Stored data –
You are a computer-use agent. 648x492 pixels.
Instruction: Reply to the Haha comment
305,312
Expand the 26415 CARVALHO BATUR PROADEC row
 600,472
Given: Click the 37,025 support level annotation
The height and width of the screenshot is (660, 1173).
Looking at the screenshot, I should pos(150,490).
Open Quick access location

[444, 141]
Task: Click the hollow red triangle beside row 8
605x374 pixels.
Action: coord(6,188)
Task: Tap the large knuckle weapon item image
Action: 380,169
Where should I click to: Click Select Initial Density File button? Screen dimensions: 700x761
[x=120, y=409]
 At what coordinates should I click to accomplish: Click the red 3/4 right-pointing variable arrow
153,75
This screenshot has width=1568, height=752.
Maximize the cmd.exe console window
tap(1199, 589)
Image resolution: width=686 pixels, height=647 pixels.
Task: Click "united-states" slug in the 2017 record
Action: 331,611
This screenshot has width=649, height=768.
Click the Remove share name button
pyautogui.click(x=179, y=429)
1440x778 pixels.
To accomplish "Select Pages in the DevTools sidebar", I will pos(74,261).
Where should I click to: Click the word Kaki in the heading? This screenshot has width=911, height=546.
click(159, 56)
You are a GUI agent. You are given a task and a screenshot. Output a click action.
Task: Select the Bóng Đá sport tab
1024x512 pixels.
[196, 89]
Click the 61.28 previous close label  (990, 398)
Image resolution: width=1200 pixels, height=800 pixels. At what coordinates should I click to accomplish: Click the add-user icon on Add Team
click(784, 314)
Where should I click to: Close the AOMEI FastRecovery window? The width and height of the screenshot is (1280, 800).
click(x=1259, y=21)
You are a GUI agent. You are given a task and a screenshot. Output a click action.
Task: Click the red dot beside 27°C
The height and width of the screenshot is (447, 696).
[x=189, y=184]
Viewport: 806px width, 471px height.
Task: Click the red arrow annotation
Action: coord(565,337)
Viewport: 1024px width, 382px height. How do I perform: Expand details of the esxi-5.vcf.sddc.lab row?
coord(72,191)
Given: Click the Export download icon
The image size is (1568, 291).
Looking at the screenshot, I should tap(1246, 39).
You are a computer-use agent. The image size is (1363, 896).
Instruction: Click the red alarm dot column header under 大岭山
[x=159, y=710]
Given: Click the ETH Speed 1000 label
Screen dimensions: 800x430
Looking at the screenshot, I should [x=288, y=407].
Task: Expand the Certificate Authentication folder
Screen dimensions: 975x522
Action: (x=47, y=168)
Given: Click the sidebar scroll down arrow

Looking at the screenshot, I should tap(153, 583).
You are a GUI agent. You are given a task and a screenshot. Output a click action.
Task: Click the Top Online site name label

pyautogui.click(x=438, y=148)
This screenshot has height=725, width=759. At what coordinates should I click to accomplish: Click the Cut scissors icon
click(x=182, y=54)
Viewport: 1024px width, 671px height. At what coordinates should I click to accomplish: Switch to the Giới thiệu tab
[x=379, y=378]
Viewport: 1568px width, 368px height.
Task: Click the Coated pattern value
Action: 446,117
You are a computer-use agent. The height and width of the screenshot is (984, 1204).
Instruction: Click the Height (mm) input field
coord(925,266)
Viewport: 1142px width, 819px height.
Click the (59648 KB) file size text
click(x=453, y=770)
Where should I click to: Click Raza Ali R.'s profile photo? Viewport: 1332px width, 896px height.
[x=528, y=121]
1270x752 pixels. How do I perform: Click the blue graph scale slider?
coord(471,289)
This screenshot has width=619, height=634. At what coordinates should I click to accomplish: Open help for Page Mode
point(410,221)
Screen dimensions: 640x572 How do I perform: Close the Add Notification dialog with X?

Work task – Type out every record above once more, exactly.

Written answer –
You are a computer-use agent. 648x492 pixels.
Instruction: Reply to the Haha comment
305,312
Expand the 26415 CARVALHO BATUR PROADEC row
 600,472
Given: Click the 37,025 support level annotation
The height and width of the screenshot is (660, 1173).
Looking at the screenshot, I should pos(150,490).
Open Quick access location

[444, 141]
Task: Click the hollow red triangle beside row 8
605x374 pixels.
Action: coord(6,188)
Task: Tap the large knuckle weapon item image
Action: 380,169
Where should I click to: Click Select Initial Density File button? Screen dimensions: 700x761
[x=120, y=409]
 At what coordinates should I click to accomplish: Click the red 3/4 right-pointing variable arrow
153,75
This screenshot has width=1568, height=752.
Maximize the cmd.exe console window
tap(1199, 589)
Image resolution: width=686 pixels, height=647 pixels.
Task: Click "united-states" slug in the 2017 record
Action: 331,611
This screenshot has width=649, height=768.
Click the Remove share name button
pyautogui.click(x=179, y=429)
1440x778 pixels.
To accomplish "Select Pages in the DevTools sidebar", I will pos(74,261).
Where should I click to: Click the word Kaki in the heading? This screenshot has width=911, height=546.
click(159, 56)
You are a GUI agent. You are given a task and a screenshot. Output a click action.
Task: Select the Bóng Đá sport tab
1024x512 pixels.
[196, 89]
Click the 61.28 previous close label  (990, 398)
Image resolution: width=1200 pixels, height=800 pixels. At what coordinates should I click to accomplish: Click the add-user icon on Add Team
click(784, 314)
Where should I click to: Close the AOMEI FastRecovery window? The width and height of the screenshot is (1280, 800).
click(x=1259, y=21)
You are a GUI agent. You are given a task and a screenshot. Output a click action.
Task: Click the red dot beside 27°C
The height and width of the screenshot is (447, 696).
[x=189, y=184]
Viewport: 806px width, 471px height.
Task: Click the red arrow annotation
Action: coord(565,337)
Viewport: 1024px width, 382px height. How do I perform: Expand details of the esxi-5.vcf.sddc.lab row?
coord(72,191)
Given: Click the Export download icon
The image size is (1568, 291).
Looking at the screenshot, I should tap(1246, 39).
You are a computer-use agent. The image size is (1363, 896).
Instruction: Click the red alarm dot column header under 大岭山
[x=159, y=710]
Given: Click the ETH Speed 1000 label
Screen dimensions: 800x430
Looking at the screenshot, I should [x=288, y=407].
Task: Expand the Certificate Authentication folder
Screen dimensions: 975x522
Action: (x=47, y=168)
Given: Click the sidebar scroll down arrow

Looking at the screenshot, I should tap(153, 583).
You are a GUI agent. You are given a task and a screenshot. Output a click action.
Task: Click the Top Online site name label

pyautogui.click(x=438, y=148)
This screenshot has height=725, width=759. At what coordinates should I click to accomplish: Click the Cut scissors icon
click(x=182, y=54)
Viewport: 1024px width, 671px height. At what coordinates should I click to accomplish: Switch to the Giới thiệu tab
[x=379, y=378]
Viewport: 1568px width, 368px height.
Task: Click the Coated pattern value
Action: 446,117
You are a computer-use agent. The height and width of the screenshot is (984, 1204).
Instruction: Click the Height (mm) input field
coord(925,266)
Viewport: 1142px width, 819px height.
Click the (59648 KB) file size text
click(x=453, y=770)
Where should I click to: Click Raza Ali R.'s profile photo? Viewport: 1332px width, 896px height.
[x=528, y=121]
1270x752 pixels. How do I perform: Click the blue graph scale slider?
coord(471,289)
This screenshot has width=619, height=634. At what coordinates should I click to accomplish: Open help for Page Mode
point(410,221)
Screen dimensions: 640x572 How do I perform: Close the Add Notification dialog with X?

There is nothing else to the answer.